The 1925–26 Illinois Fighting Illini men's basketball team represented the University of Illinois.

==Regular season==
Craig Ruby began the 1925–26 season with a Fighting Illini team had eight returning letterman from a team that placed in a tie for third place a year earlier. This team finished in a tie for fifth place in the Big Ten. Probably the greatest change for the Illini during this season was the opening of their new home, Huff Gymnasium.

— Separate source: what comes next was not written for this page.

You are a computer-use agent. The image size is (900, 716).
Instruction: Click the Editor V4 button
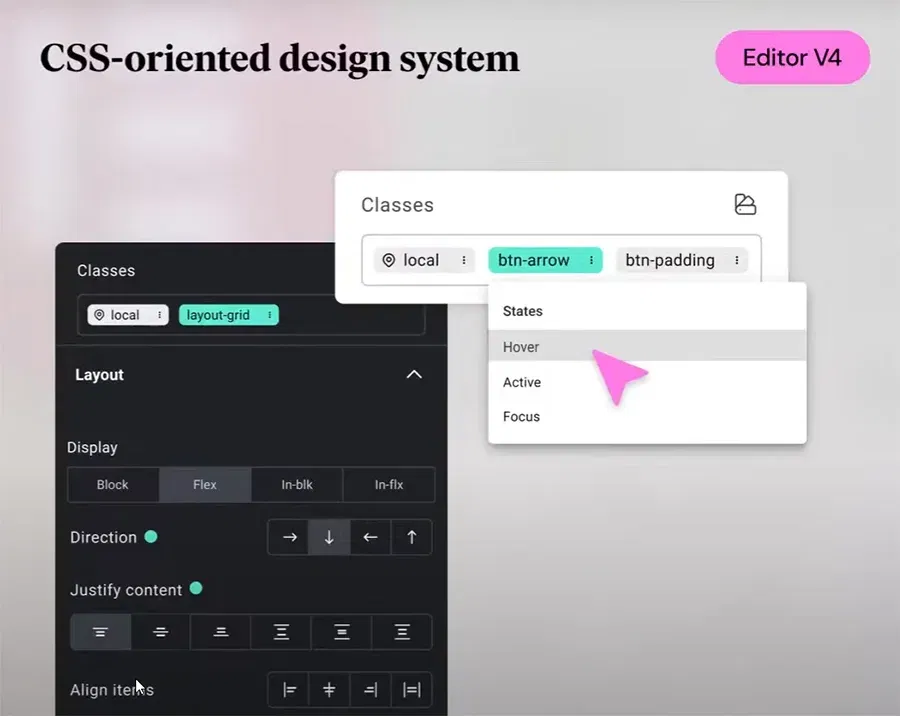click(x=792, y=57)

Originally named New Gymnasium, Huff Gymnasium was renamed in 1937 after George Huff, who was the school's athletic director from 1895 to 1935, Huff Gymnasium was home to the Fighting Illini's men's basketball program until 1963. The starting lineup included captain Leonard Haines and Kenneth Reynolds at guard, John Mauer at center and Jack Lipe, Russell Daugherity and Hollie Martin at forward.

==Schedule==

Source

| Non-Conference regular season |

| Date time, TV | Rank^{#} | Opponent^{#} | Result | Record | Site (attendance) city, state |
Non-Conference regular season
| 12/12/1925* |  | Butler | W 23–22 | 1-0 | New Gymnasium Champaign, IL |
| 12/19/1925* |  | at Drake | L 16–20 | 1-1 | Des Moines Coliseum Des Moines, IA |
| 12/21/1925* |  | at Iowa Agricultural College | W 33–14 | 2-1 | State Gymnasium Ames, IA |
| 1/4/1926* |  | Kansas Aggies | W 30–29 | 3-1 | New Gymnasium Champaign, IL |
Big Ten regular season
| 1/11/1926 |  | Minnesota | W 17–8 | 4-1 (1-0) | New Gymnasium Champaign, IL |
| 1/16/1926 |  | at Ohio State | L 18–30 | 4-2 (1-1) | Ohio Expo Center Coliseum Columbus, OH |
| 1/18/1926 |  | at Michigan | W 34–24 | 5-2 (2-1) | Yost Field House Ann Arbor, MI |
| 1/23/1926 |  | University of Chicago | L 14–19 | 5-3 (2-2) | Bartlett Gymnasium (4,725) Chicago, IL |
| 2/6/1926* |  | at Notre Dame | L 14–26 | 5-4 | New Gymnasium Champaign, IL |
| 2/10/1926 |  | Purdue | W 29–28 | 6-4 (3-2) | New Gymnasium Champaign, IL |
| 2/13/1926 |  | Ohio State | W 35–31 | 7-4 (4-2) | New Gymnasium Champaign, IL |
| 2/19/1926 |  | at Indiana Rivalry | W 21–20 | 8-4 (5-2) | Men's Gymnasium Bloomington, IN |
| 2/22/1926 |  | University of Chicago | W 24–16 | 9-4 (6-2) | New Gymnasium Champaign, IL |
| 2/26/1926 |  | Michigan | L 24–33 | 9-5 (6-3) | New Gymnasium Champaign, IL |
| 3/1/1926 |  | at Purdue | L 23–28 | 9-6 (6-4) | Memorial Gymnasium West Lafayette, IN |
| 3/6/1926 |  | Indiana Rivalry | L 25–28 | 9-7 (6-5) | New Gymnasium Champaign, IL |
| 3/8/1926 |  | at Minnesota | L 21–28 | 9-8 (6-6) | Kenwood Armory Minneapolis, MN |
*Non-conference game. ^{#}Rankings from AP Poll. (#) Tournament seedings in parentheses. All times are in Central Time.